[Items listed in a dataset]
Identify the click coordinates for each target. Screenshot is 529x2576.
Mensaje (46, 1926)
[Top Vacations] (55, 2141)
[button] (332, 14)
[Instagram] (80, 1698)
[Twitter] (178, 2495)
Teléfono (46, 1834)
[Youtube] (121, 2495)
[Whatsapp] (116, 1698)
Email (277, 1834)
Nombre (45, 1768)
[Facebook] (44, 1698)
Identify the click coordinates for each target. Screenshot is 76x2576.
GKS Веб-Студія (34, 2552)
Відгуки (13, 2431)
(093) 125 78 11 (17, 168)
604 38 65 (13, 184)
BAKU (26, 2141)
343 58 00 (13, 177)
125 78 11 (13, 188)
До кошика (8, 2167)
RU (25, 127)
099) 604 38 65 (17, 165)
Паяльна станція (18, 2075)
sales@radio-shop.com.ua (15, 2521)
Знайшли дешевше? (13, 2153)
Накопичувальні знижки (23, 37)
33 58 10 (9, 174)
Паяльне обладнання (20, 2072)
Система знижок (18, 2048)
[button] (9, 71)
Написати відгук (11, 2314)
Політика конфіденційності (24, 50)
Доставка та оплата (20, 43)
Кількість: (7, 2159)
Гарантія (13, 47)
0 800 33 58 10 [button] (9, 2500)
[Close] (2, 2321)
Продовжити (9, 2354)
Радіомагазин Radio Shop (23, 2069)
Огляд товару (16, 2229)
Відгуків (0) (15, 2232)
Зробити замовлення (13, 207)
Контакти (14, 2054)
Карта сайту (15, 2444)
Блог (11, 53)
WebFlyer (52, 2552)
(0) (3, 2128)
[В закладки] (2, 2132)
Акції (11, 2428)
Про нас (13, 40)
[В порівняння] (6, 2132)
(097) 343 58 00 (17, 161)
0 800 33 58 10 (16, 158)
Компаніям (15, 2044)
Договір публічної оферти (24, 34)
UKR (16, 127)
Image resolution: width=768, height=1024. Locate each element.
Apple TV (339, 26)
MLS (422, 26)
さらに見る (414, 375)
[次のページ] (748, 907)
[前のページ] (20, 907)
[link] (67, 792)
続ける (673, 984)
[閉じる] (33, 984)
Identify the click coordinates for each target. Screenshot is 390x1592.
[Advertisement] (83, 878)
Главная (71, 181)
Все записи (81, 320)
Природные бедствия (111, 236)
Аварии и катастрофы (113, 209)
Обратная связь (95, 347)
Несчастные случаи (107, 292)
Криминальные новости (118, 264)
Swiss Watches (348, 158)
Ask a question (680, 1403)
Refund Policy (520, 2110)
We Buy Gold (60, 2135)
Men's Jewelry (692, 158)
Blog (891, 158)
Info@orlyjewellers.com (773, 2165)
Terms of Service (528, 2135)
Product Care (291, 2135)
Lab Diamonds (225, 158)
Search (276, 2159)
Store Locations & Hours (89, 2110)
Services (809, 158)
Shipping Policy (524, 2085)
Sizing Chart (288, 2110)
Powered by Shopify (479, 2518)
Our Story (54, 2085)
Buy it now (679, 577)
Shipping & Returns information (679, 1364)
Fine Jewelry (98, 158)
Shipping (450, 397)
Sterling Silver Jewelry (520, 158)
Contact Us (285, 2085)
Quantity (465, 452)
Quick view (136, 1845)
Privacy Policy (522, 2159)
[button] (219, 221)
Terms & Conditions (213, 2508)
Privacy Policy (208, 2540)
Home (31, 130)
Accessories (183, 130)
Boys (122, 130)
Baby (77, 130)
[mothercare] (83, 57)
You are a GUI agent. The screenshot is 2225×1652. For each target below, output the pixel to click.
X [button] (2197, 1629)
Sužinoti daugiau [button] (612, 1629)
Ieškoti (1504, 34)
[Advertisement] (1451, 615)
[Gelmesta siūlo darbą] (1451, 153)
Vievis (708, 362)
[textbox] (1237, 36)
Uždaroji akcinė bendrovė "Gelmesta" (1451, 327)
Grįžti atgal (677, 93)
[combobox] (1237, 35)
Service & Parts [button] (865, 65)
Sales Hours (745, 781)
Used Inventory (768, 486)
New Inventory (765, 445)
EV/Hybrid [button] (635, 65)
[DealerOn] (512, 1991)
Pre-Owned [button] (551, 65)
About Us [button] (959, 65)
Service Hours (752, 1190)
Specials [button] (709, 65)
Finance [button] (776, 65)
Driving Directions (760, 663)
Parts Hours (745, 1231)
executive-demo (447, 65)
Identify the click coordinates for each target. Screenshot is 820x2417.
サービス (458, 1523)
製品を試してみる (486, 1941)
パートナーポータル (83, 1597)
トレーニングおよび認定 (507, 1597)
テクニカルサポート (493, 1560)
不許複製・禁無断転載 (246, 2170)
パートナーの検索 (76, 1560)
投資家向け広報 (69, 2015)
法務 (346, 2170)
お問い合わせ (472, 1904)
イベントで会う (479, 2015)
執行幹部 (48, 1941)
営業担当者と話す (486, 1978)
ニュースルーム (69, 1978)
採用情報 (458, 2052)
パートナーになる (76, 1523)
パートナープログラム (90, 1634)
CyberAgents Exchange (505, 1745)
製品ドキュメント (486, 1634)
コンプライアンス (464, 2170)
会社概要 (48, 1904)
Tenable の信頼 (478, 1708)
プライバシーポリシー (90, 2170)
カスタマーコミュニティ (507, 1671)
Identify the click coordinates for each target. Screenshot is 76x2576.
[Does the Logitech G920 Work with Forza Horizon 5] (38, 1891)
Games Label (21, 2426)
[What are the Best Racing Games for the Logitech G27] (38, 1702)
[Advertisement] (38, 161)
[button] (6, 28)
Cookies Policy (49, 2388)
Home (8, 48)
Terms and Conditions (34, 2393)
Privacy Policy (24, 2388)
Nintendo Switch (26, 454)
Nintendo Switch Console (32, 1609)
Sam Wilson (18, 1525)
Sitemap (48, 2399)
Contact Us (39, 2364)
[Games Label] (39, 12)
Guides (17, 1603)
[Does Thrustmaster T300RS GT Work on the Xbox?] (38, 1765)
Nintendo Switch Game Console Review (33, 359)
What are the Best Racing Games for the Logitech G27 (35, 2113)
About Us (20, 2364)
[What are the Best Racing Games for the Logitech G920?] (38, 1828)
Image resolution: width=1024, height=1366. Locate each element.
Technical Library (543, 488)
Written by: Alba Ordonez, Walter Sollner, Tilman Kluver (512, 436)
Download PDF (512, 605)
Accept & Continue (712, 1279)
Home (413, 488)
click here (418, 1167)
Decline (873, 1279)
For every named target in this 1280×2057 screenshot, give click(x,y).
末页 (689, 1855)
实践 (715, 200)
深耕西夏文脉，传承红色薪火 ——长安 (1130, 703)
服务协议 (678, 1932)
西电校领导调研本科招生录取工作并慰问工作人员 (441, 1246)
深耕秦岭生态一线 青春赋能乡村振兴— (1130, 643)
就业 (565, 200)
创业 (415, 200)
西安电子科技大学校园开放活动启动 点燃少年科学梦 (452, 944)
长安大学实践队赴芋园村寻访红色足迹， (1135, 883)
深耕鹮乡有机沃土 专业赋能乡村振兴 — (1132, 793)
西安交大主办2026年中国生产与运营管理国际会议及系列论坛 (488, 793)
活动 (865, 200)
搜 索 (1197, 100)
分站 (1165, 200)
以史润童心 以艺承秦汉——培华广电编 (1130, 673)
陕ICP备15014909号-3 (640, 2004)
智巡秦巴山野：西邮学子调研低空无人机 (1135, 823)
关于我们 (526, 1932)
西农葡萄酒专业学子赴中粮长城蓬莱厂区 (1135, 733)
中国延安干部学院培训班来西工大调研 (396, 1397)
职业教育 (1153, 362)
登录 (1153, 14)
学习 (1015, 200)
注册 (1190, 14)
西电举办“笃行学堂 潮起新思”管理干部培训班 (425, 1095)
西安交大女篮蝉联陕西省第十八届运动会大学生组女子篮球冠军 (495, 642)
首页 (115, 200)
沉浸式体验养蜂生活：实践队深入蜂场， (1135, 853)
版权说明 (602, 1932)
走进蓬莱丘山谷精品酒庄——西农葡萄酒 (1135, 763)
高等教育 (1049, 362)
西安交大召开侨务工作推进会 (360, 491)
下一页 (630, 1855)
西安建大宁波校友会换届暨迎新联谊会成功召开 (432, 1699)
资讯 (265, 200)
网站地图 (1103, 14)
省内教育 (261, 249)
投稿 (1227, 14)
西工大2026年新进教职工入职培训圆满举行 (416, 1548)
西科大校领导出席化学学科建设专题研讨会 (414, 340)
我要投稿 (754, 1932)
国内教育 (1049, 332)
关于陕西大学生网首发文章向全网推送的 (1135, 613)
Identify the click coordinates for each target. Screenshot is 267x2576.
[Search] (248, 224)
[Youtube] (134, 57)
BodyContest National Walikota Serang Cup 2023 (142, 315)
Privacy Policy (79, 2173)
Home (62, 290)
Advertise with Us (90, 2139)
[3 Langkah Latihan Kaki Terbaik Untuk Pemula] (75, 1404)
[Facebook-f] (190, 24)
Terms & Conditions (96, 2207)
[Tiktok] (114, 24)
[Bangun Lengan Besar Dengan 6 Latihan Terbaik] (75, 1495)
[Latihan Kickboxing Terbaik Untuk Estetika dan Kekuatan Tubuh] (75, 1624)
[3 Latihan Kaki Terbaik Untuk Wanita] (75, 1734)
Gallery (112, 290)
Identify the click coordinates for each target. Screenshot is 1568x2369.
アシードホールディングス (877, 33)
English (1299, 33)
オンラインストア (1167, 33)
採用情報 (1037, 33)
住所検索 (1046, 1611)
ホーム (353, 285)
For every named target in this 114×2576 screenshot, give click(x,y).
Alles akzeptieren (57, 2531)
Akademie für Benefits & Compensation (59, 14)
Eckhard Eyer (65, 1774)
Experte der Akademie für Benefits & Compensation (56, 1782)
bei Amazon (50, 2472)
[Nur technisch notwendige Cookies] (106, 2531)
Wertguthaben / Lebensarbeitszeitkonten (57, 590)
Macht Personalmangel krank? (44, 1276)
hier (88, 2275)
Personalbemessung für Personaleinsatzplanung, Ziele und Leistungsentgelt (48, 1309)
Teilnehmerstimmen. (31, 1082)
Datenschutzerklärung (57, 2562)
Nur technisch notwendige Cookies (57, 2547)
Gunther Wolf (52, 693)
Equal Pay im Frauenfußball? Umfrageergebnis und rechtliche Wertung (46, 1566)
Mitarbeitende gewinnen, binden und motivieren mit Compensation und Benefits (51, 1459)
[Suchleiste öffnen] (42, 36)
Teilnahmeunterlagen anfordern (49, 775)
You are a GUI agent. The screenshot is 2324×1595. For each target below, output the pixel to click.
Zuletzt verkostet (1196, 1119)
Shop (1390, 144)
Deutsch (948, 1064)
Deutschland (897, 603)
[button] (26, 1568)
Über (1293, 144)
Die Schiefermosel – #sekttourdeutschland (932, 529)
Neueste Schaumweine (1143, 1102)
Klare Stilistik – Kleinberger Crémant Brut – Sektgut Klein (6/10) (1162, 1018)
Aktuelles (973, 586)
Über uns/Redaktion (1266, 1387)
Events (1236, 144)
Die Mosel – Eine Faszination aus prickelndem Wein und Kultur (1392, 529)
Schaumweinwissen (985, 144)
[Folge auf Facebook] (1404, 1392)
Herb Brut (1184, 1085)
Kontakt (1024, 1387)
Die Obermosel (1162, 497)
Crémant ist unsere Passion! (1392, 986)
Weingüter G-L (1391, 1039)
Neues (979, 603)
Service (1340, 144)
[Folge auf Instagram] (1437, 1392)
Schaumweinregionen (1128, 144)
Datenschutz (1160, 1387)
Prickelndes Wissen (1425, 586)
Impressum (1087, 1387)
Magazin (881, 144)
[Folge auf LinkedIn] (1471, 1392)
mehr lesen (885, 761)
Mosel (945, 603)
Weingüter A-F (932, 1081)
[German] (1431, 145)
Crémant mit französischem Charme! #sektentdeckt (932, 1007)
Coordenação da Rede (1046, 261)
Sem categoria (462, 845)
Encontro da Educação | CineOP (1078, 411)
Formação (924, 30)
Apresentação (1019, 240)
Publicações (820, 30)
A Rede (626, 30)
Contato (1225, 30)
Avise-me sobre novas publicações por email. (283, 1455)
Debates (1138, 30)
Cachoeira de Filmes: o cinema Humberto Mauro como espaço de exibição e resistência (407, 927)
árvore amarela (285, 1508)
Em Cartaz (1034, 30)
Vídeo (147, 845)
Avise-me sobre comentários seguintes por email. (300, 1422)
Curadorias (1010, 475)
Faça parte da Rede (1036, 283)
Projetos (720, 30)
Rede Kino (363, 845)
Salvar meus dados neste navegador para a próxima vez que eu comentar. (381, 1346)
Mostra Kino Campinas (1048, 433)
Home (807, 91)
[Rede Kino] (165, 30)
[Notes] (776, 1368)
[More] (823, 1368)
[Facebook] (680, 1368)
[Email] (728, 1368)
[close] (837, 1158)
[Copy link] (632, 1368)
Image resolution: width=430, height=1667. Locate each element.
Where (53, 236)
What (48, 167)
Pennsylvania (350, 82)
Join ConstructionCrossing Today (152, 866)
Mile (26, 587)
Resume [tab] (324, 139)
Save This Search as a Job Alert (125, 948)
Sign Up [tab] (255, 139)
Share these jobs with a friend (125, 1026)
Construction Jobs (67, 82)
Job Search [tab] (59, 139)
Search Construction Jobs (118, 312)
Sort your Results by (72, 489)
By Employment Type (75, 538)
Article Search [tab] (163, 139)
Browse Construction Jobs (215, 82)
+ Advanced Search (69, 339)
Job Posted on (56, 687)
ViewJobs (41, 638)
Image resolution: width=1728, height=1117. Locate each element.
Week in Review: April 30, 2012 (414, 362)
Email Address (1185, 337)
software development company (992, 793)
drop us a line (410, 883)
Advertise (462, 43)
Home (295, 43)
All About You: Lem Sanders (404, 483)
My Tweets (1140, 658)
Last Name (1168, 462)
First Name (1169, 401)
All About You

■ ASSIGNED TASK
As the answer, set down only the lines from the data above between the one holding "CyberAgents Exchange (505, 1745)" and the one holding "Sitemap (48, 2399)", inclusive, exactly as they read.

■ EXPECTED ANSWER
CyberAgents Exchange (505, 1745)
製品ドキュメント (486, 1634)
コンプライアンス (464, 2170)
会社概要 (48, 1904)
Tenable の信頼 (478, 1708)
プライバシーポリシー (90, 2170)
カスタマーコミュニティ (507, 1671)
Identify the click coordinates for each target. Screenshot is 76x2576.
[Does the Logitech G920 Work with Forza Horizon 5] (38, 1891)
Games Label (21, 2426)
[What are the Best Racing Games for the Logitech G27] (38, 1702)
[Advertisement] (38, 161)
[button] (6, 28)
Cookies Policy (49, 2388)
Home (8, 48)
Terms and Conditions (34, 2393)
Privacy Policy (24, 2388)
Nintendo Switch (26, 454)
Nintendo Switch Console (32, 1609)
Sam Wilson (18, 1525)
Sitemap (48, 2399)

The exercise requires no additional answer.